Metalearning: Learning to learn by gradient descent by gradient descent

So I read the Learning to learn paper a while ago, and I was surprised that the Decoupled Neural Interfaces paper didn’t cite them. For me the ideas are pretty close, where you try to predict the gradient used in each step of gradient descent, instead of computing it by backpropagation. Taking into account that they are all from DeepMind, won’t it be nice to cite each other and increase the impact factors for both of them?

Nevertheless, I enjoyed the paper. The key idea is instead of doing a normal update \theta_{t+1} = \theta_{t} - \alpha_t \nabla f\left(\theta_t\right), we do it as \theta_{t+1} = \theta_{t} + g_t\left(\nabla f\left(\theta_t\right), \phi\right) where g_t is some function parameterized by \phi.

Now one can use any function approximator for g_t (called optimizer, to differentiate with f\left(\theta\right) – the optimizee), but using RNNs has a particular interesting intuition as we hope that the RNNs can remember the gradient history and mimic the behavior of, for instance, momentum.

The convenient thing about this framework is that the objective function for training the optimizer is the expected weighted sum of the output of the optimizee f\left(\theta\right).

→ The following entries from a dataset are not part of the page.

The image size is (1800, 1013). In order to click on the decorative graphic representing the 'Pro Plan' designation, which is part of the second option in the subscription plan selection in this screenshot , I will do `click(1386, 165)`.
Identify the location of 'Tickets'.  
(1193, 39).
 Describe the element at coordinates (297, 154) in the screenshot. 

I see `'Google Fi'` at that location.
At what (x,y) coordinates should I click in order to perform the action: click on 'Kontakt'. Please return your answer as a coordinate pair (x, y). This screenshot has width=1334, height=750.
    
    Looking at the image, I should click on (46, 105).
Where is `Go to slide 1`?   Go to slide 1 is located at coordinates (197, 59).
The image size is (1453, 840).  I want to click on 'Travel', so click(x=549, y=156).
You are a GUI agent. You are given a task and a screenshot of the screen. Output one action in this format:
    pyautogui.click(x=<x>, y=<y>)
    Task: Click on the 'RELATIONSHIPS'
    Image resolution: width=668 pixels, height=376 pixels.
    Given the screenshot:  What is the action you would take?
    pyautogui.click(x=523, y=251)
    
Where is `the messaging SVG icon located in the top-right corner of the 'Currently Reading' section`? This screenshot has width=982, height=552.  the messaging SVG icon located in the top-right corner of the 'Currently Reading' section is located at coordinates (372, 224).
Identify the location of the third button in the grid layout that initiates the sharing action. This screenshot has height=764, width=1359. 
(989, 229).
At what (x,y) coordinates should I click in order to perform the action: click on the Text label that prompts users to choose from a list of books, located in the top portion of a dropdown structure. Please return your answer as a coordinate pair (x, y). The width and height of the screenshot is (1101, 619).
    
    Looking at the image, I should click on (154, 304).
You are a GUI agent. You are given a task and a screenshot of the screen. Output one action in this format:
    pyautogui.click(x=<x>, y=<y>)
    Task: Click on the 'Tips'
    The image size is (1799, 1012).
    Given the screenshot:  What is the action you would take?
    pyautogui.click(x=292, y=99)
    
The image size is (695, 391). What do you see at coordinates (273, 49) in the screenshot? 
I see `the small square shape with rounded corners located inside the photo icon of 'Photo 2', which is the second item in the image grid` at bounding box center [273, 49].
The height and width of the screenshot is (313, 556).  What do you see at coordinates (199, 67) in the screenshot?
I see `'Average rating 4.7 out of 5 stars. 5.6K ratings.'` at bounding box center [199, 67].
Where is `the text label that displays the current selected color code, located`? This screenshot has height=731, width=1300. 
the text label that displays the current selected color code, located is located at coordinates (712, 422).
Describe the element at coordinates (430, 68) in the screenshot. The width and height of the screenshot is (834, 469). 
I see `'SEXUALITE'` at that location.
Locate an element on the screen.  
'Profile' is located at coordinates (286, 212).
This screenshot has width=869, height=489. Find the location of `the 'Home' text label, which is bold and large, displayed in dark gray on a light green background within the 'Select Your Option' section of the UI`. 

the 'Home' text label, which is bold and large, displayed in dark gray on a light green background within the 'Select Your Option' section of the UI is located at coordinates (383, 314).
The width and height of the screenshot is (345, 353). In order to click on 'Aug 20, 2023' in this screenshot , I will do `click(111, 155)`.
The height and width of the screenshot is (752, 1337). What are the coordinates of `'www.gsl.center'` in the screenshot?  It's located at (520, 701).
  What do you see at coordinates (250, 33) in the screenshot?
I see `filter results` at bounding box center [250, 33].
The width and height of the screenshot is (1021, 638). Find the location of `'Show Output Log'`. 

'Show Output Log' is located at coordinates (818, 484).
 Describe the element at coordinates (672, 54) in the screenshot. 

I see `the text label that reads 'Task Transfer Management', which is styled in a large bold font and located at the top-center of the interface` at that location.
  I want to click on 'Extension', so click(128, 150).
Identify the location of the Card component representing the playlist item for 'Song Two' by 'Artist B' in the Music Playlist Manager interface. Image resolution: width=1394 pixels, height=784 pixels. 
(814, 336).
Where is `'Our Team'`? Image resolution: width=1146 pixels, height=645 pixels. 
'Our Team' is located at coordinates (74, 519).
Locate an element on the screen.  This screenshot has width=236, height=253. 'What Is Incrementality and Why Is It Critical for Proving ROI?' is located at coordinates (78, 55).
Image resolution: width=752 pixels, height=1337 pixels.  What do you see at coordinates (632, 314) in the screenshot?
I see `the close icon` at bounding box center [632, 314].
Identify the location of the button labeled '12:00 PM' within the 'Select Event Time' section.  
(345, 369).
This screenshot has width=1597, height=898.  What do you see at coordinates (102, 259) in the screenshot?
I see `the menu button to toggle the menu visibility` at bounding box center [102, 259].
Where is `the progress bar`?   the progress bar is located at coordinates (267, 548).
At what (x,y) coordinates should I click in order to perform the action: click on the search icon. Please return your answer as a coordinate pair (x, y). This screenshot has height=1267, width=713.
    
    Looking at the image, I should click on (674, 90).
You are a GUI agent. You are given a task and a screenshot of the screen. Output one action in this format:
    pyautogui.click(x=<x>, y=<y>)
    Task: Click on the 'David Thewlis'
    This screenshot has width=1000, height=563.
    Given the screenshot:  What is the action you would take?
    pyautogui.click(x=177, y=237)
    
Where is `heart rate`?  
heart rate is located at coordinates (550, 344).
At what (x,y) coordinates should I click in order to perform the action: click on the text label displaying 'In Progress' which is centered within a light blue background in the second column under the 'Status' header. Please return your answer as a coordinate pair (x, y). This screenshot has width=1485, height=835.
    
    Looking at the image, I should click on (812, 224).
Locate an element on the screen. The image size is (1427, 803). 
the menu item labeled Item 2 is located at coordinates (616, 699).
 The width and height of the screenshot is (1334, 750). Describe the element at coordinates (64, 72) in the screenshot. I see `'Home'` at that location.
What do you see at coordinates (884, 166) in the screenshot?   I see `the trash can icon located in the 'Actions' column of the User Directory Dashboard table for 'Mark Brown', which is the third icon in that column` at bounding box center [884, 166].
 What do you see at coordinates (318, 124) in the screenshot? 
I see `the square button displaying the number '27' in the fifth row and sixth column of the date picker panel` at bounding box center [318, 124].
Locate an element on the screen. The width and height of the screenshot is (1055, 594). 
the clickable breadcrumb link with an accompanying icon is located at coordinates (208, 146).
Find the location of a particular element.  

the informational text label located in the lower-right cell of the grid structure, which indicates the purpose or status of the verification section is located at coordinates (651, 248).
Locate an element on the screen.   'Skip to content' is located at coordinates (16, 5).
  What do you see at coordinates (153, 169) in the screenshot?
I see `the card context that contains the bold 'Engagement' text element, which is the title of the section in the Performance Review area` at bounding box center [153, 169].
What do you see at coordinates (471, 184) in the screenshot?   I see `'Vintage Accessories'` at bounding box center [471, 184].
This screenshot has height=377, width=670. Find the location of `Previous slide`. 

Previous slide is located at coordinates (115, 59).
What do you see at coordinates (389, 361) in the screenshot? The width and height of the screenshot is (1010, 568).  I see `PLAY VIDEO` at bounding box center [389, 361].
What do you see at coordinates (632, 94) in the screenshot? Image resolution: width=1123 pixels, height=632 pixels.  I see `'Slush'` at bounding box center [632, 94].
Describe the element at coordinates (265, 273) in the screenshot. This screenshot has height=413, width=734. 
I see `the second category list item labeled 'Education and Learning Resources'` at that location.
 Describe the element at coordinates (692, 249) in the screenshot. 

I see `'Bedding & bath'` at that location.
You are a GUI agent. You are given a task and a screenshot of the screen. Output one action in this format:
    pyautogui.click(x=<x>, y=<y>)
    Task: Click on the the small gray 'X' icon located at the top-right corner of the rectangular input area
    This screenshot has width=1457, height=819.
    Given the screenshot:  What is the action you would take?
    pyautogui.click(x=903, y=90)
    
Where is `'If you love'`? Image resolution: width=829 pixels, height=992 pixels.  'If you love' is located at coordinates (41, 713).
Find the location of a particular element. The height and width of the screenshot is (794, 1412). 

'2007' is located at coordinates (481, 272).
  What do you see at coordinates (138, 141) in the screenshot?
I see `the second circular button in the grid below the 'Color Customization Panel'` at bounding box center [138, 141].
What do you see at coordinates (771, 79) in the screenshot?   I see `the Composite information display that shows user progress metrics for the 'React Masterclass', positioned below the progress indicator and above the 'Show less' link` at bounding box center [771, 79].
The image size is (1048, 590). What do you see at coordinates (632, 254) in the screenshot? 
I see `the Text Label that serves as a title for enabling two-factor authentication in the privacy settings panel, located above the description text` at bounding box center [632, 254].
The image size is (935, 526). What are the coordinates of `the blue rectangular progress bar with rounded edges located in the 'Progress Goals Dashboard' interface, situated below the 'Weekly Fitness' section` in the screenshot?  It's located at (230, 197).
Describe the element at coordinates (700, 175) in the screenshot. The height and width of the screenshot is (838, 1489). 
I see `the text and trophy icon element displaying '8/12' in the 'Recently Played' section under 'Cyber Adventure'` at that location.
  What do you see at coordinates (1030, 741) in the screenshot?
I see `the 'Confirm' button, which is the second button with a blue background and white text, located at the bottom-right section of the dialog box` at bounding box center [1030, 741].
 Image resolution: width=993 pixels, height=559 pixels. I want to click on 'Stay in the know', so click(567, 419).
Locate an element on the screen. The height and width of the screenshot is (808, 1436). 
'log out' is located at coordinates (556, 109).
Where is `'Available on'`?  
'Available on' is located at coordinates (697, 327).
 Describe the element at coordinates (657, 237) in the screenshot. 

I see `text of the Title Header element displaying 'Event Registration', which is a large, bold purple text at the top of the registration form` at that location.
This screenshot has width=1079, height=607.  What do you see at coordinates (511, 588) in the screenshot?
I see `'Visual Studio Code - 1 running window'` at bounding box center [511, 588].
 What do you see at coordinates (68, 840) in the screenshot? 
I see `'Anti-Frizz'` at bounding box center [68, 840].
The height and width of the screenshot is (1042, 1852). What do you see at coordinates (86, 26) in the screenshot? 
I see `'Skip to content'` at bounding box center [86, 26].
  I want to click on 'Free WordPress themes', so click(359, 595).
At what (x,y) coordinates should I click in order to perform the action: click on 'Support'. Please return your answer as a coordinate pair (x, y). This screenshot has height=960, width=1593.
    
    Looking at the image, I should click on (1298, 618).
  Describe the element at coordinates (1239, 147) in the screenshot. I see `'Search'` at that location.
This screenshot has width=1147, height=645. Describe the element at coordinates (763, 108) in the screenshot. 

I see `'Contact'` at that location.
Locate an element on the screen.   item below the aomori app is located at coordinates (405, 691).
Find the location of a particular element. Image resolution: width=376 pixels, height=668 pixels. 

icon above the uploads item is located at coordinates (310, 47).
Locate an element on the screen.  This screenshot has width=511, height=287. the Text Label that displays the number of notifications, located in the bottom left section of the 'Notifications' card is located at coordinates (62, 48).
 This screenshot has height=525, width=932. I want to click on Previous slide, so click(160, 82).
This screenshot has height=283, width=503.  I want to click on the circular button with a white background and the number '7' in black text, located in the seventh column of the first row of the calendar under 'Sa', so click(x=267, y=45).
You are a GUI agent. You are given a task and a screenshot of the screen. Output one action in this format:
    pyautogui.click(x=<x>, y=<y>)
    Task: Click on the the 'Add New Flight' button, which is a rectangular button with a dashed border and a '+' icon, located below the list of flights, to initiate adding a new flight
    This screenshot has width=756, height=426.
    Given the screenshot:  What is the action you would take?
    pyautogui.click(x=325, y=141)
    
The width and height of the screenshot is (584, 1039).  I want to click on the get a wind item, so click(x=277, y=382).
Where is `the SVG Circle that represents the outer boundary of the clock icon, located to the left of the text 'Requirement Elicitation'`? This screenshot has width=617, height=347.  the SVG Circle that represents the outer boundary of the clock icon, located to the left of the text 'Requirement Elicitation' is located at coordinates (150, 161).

Apart from this main idea, everything else is nuts and bolts, which of course are equivalently important.

The first obstacle that they had to solve is how to deal with big models of perhaps millions of parameters. In such cases, g_t has to input and output vector of millions of dimensions. Instead, the authors solved this problem very nicely by only working with one parameter at a time, i.e. the optimizer only takes as input one element of the gradient vector and output the update for that element. However, since the optimizer is a LSTM, the state of the gradient coordinates are maintained separately. This also has a nice side effect that  it reduces the size of the optimizer, and you can potentially re-use the optimizer for different optimizees.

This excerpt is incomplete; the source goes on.